Buhari himself has not commented on the issue, but spent the Eid-el-adah celebrations speaking on the benefits of the NYSC. “I think the NYSC is one of the best things that has happened to Nigeria, because of the opportunity it gives young Nigerians to see and know different parts of the country,” the president had said in a tweet.
The President had observed that many of the corps members posted to his hometown Daura in the northern state of Katsina are from southern Nigeria and had never lived in the north. “For them to be brought to the desert or near the Sahel region is a difficult thing, but I have no doubt it will make a positive impact on Nigeria,” he said. “Regardless of where they’re from, Daura is also their home, and I hope that in the years to come they will look back to this time with fond memories.”
But asides from the lack of security which has been plaguing Nigeria’s north eastern region and in violent electoral processes where corps members are required, there is much in the way of the grand idea that the NYSC had hoped to achieve following its inauguration in the early ’70s. With the desire to avoid volatile regions plagued by insurgent group Boko Haram, the NYSC was forced to give potential corpers a choice of three states they would wish to be posted to, increasing the already rampant practise of “sorting” where most graduates pay money to make sure they land in one of the ‘good’ states: Lagos, Abuja or Port Harcourt. Some go as far as the national headquarters of the NYSC to see officials who can guarantee them postings to their desired states.

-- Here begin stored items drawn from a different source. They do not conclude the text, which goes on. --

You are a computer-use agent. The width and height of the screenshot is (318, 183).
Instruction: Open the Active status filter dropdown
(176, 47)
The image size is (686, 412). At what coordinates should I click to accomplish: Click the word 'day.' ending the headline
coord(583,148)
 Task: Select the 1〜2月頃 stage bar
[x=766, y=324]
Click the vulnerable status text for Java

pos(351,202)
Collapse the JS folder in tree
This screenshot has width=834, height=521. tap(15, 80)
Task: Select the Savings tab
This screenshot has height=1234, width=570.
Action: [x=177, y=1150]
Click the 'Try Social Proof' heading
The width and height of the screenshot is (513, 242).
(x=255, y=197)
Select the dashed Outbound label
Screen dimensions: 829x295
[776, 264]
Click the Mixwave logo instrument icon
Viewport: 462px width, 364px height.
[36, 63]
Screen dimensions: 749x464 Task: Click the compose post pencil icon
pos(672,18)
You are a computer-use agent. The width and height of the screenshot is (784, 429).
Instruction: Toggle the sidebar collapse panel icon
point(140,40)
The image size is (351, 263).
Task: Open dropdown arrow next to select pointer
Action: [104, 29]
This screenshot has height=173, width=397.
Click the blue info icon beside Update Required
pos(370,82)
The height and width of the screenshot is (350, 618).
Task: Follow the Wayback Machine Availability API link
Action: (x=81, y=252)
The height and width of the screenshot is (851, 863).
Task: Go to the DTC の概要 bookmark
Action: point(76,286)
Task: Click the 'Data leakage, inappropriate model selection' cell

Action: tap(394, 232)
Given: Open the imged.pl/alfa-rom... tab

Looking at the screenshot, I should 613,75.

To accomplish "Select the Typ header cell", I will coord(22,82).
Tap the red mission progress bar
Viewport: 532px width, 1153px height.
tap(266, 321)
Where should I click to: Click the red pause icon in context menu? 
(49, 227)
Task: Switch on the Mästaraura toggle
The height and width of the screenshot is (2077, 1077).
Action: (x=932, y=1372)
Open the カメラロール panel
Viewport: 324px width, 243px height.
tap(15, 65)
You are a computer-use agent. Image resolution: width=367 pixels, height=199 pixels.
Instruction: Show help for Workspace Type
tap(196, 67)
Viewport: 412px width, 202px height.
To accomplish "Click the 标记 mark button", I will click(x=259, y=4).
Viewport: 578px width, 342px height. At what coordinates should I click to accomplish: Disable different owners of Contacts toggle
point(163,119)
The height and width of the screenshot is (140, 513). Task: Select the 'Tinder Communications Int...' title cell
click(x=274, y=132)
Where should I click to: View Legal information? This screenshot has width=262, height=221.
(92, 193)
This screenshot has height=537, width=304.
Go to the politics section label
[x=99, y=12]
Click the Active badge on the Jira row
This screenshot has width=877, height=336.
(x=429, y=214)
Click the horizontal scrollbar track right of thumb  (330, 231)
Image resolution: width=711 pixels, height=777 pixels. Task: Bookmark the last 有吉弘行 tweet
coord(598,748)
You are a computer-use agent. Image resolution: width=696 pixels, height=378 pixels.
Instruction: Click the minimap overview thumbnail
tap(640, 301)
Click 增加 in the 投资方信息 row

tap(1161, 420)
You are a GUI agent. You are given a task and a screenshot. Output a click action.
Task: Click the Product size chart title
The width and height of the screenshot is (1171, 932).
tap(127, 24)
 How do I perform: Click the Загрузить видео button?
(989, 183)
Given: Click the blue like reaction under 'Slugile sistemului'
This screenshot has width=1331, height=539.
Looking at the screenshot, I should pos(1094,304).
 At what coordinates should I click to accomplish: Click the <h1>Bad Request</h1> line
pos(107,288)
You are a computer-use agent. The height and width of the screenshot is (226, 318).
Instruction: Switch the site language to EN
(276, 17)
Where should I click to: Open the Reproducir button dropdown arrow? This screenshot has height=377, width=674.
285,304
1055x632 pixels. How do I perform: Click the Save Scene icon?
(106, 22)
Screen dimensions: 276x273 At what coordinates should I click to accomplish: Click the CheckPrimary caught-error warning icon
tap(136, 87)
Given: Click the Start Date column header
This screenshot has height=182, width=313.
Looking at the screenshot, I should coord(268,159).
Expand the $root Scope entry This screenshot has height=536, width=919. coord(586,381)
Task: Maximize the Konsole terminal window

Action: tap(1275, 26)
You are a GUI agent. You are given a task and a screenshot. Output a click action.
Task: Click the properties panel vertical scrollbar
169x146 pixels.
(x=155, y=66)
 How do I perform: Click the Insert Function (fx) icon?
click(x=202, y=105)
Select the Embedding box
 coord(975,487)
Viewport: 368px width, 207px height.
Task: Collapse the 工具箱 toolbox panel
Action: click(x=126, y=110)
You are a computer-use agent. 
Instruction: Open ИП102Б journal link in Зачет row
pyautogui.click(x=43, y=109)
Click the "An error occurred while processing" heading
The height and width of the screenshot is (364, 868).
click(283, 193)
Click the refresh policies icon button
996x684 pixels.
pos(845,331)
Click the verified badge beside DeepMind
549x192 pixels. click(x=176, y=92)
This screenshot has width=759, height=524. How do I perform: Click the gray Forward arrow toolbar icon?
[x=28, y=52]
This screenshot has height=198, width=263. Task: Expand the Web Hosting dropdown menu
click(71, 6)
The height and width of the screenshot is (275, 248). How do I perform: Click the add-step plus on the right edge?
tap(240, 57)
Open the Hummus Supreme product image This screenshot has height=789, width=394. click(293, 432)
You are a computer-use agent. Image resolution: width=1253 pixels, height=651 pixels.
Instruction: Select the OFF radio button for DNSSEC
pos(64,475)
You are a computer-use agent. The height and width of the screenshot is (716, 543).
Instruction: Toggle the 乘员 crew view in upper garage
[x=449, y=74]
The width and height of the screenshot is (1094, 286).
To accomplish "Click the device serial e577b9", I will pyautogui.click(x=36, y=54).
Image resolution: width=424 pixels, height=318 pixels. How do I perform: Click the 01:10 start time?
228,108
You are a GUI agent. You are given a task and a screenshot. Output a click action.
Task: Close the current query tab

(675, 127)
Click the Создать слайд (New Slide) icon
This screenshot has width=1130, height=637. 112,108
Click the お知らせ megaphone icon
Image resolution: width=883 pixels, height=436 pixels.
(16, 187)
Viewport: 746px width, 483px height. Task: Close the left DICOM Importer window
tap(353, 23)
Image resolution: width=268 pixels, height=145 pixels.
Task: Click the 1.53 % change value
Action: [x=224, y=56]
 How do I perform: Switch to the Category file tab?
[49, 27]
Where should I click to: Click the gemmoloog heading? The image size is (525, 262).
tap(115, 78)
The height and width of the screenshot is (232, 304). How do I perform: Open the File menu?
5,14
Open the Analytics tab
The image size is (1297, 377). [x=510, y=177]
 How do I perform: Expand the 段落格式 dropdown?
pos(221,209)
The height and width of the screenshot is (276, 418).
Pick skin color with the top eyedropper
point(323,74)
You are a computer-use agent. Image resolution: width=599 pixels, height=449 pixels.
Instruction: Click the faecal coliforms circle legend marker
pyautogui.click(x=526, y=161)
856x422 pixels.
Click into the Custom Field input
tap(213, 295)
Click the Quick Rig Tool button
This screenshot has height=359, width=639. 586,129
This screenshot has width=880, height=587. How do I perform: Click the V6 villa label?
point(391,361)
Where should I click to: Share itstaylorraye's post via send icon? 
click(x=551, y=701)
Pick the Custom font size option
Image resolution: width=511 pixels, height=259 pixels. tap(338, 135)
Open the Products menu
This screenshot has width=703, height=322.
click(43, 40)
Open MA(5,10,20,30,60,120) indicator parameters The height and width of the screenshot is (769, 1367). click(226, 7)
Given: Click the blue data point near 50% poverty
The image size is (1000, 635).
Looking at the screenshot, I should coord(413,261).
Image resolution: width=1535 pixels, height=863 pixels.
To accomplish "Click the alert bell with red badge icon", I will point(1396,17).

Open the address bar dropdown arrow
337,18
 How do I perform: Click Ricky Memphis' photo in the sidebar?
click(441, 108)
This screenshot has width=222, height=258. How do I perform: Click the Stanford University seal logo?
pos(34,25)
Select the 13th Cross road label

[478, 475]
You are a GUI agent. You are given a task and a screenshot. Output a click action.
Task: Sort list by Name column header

Brig. Gen. Suleiman Kazaure, the Director General of NYSC, said in August at an orientation camp in Katsina that 95 percent of deaths recorded by serving Corps members was due to accidents on poor roads. This is not to mention the inadequate compensation in the event of any unfortunate circumstances. A pittance of N19,800 ($55) is a month’s wage. And all of this while undertaking social projects such as the construction of school blocks, toilet facilities, and boreholes which are left undone by respective governments, not to mention—despite most being unqualified, being the majority of teaching staff in locations that lack sufficient staff.
When it comes to music, Davido has been working hard to be king. The artiste has flown across the continent and around the world selling out concerts with his hit songs. However, after registering for the second stream of the second batch of the orientation Course at the Lagos NYSC Camp, Iyana Ipaja, Agege, I doubt the celebrity will be holding a chalk to a blackboard teaching a course that probably has nothing to do with music, while surviving on less than $2 a day and living in less-than-stellar conditions. He probably won’t even stay the length of the three-week long orientation as he has an already sold-out show to attend in Boston, Massachusetts on 31 August, part of his The Locked Up U.S Tour. The music star is booked for the most part, his Made In America feature with Tidal boss, Jay Z is also in view.
As photographs that could easily pass for parade ceremony out of the nation’s youth service continue to be circulated, it shows not so many, including officials themselves, may care for the double standards and the recycled questions of relevance after all.